Einem Dankesbrief an Luther fügte Herzog Albrecht die Worte an, daß in
seinem Herzogtum keine Gefahr für die Reinheit der Lehre („Zweifel“ oder
„Irrtum“) vorhanden sei, da seine Prediger, „bevorab Poliander, durch
Hülf Gottes die Sachen also treiben“ (6. April 1532), und ein Jahr
später heißt es in einem Schreiben Albrechts an Luther beruhigend: „So
dank ich Gott, der sein Wort so reichlich hier im Land gehen lost, und
sunderlich mein geliebter Gevatter Doctor Prisman (Briesmann) und Her
Poleander ihr Ampt mit Warnen und Lehren so tapfer treiben, dardurch
gänzlich zu Gott verhoffend, der Teufel nit schaden werde..." (11. Juni
1533).
Obwohl Poliander im Herzogtum Preußen niemals ein höheres kirchliches
Amt erlangte, hat er neben Paul Speratus und Johannes Briesmann „im
Dreigestirn der großen theologischen Reformatoren Preußens“ seinen Platz
eingenommen. Wir treffen seinen Namen auf theologischen Gutachten, im
Zusammenhang mit Schriften zur Kirchenorganisation; er wird als Berater
seines Freundes Paul Speratus genannt und erscheint schließlich als
Gesprächspartner und geistlicher Vertrauter Herzog Albrechts, mit dem
ihn auch die Liebe zum gedruckten Worte, zu Büchern und Bibliotheken
verband. Als sich Herzog Albrecht mit dem Gedanken trug, in seiner
Residenz eine Universität zu gründen, fertigte Poliander 1540 ein
Gutachten über das Partikular an, das als vorbereitende Schule
eingerichtet werden sollte.
Poliander muß ein fröhlicher Mensch gewesen sein. Sein Choral Nun lob
mein Seel den Herren gehört zu den bekanntesten Liedern im
Evamgelischen Kirchengesangbuch; möglicherweise ist er auch der
Verfasser des Liedes Fröhlich muß ich singen. Aus den
Texten sprechen Zuversicht und Glaubensgewißheit. Im Frühjahr 1539 wurde
ihm seine Frau durch den Tod entrissen, aber trotzdem tröstete er Paul
Speratus und ermunterte ihn, es in Preußen auszuhalten, als dieser unter
der Bürde seines Amtes zu verzagen drohte. 1540 erlitt Poliander einen
schweren Schlaganfall, der ihn zur Untätigkeit verdammte. „Mit dem
guthen frommen herren Poliandro stehet es noch (Des wir dann ein
Christliches gnedigs mitleiden mit ihm tragen) Im alten wesen … so
seindt wir noch der trostlichen hoffnung und zuvorsicht, der almechtig
werde sich über Inen und uns also erbarmen und Ime, diesem armen Landt
zu trost, zu seiner gesuntheit gnediglichen widerumb verhelffen …“
schrieb Herzog Albrecht nach Wittenberg an Luther (21. November 1540).

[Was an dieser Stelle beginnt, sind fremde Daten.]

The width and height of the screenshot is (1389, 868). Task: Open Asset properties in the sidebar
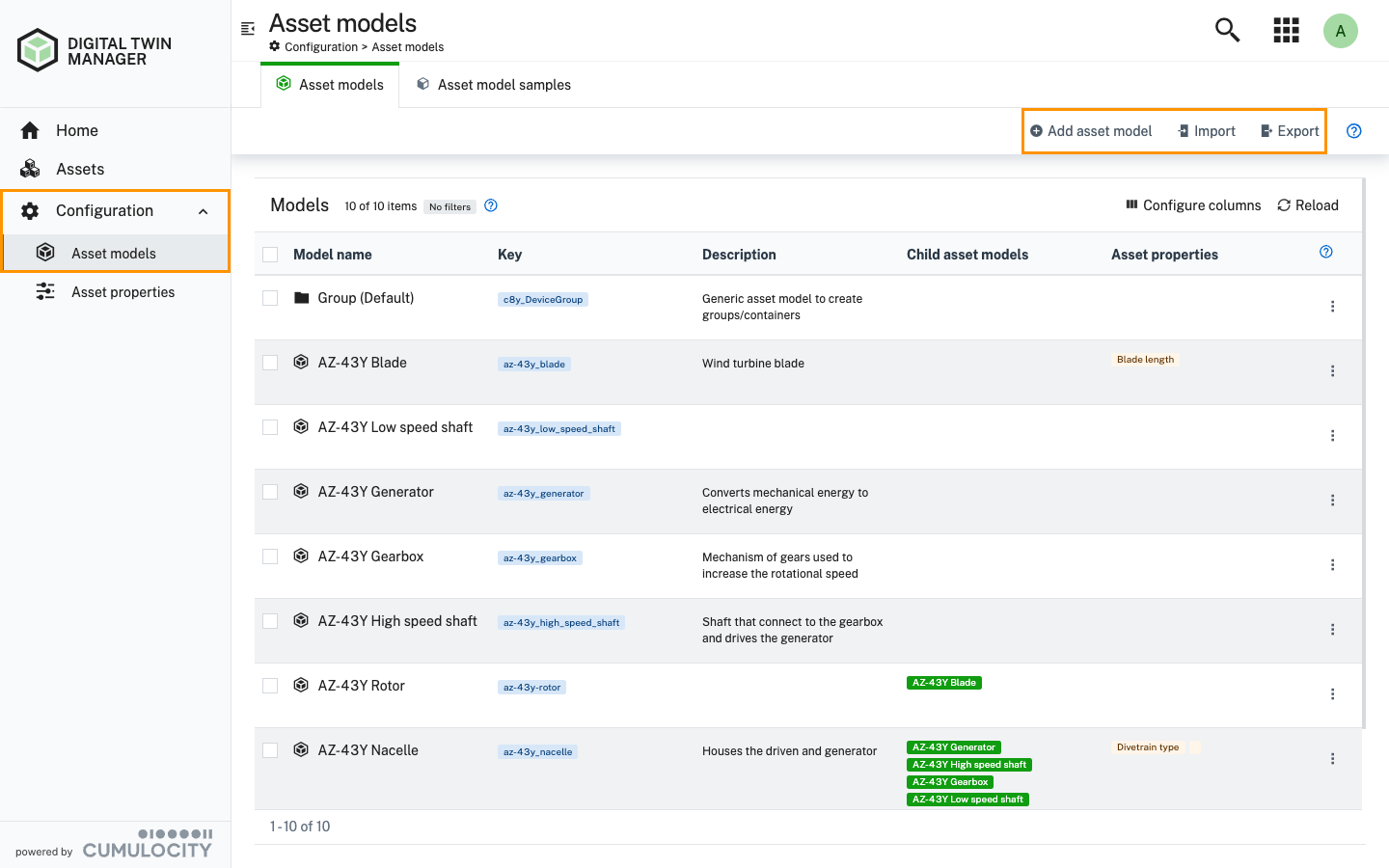coord(123,291)

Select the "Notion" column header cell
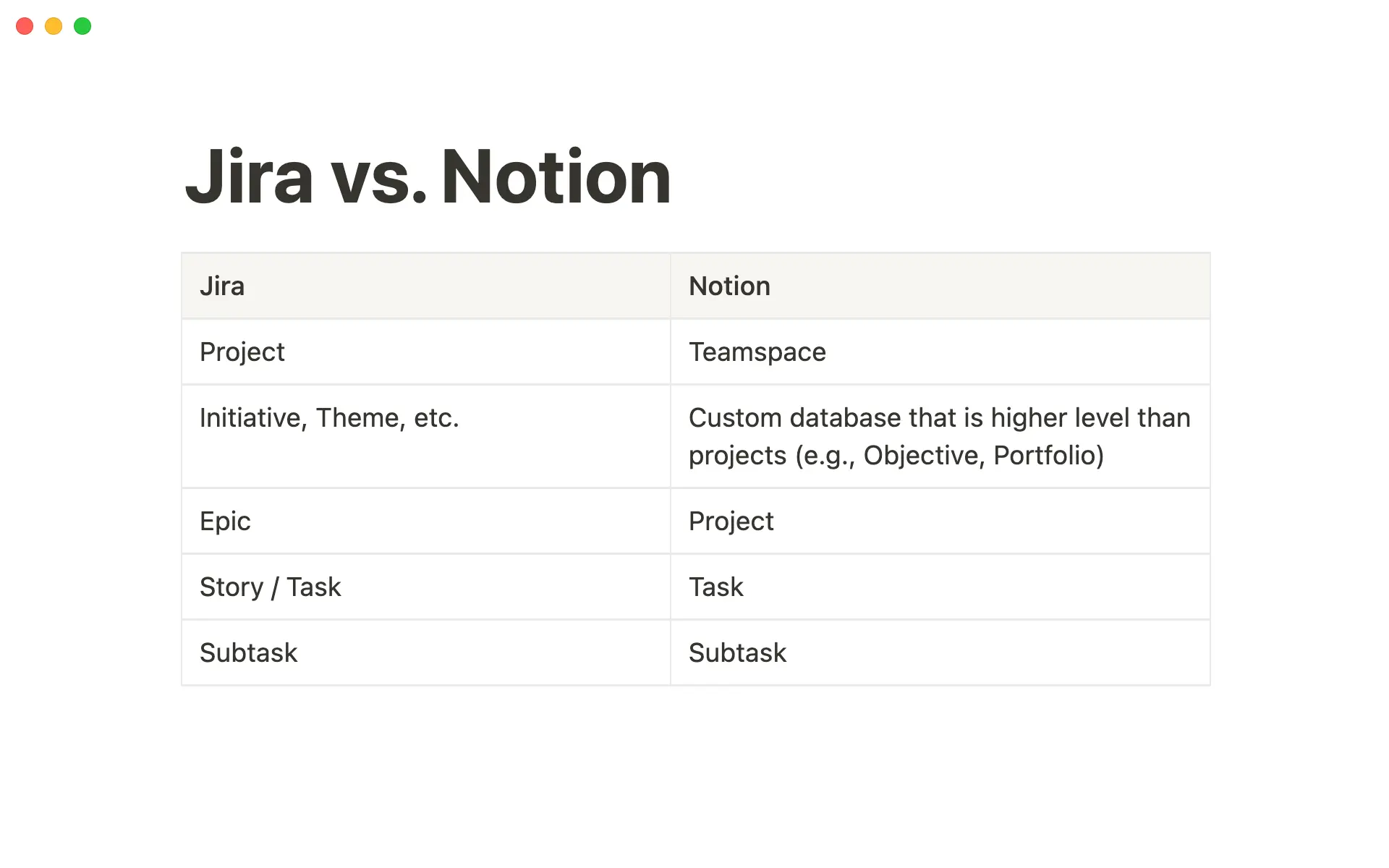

Nach langem Siechtum starb Johannes Poliander am 29. April 1541. Auf
seinem Krankenbett hatte er bestimmt, daß seine Büchersammlung der
Altstadt Königsberg zufallen und als „gemeine Liberei“ der allgemeinen
Benutzung dienen sollte. Es waren nahezu tausend teils gebundene, teils
ungebundene Bände, eine erstaunliche Anzahl für eine private
Gelehrtenbibliothek im 16. Jahrhundert. Sie bildeten den Grundstock der
Königsberger Stadtbibliothek, für deren Einrichtung, zunächst in einem
Raum der Altstädtischen Kirche, Polianders langjähriger Wirkungsstätte,
sein Freund und Testamentsvollstrecker Paul Speratus sorgte.
Lit.:
Geschichte der Stadtbibliothek zu Königsberg. Mit einem Anhang: Katalog
der Bibliothek des M. Johannes Poliander 1560. Hrsg. von Christian
Krollmann. Königsberg 1929. – Walther Hubatsch: Geschichte der
Evangelischen Kirche Ostpreußens. Bd. 1. Göttingen 1968. – Zitate aus
den Briefen Herzog Albrechts an Luther und Luthers an Herzog Albrecht
wurden der Weimarer Ausgabe von Luthers Werken entnommen.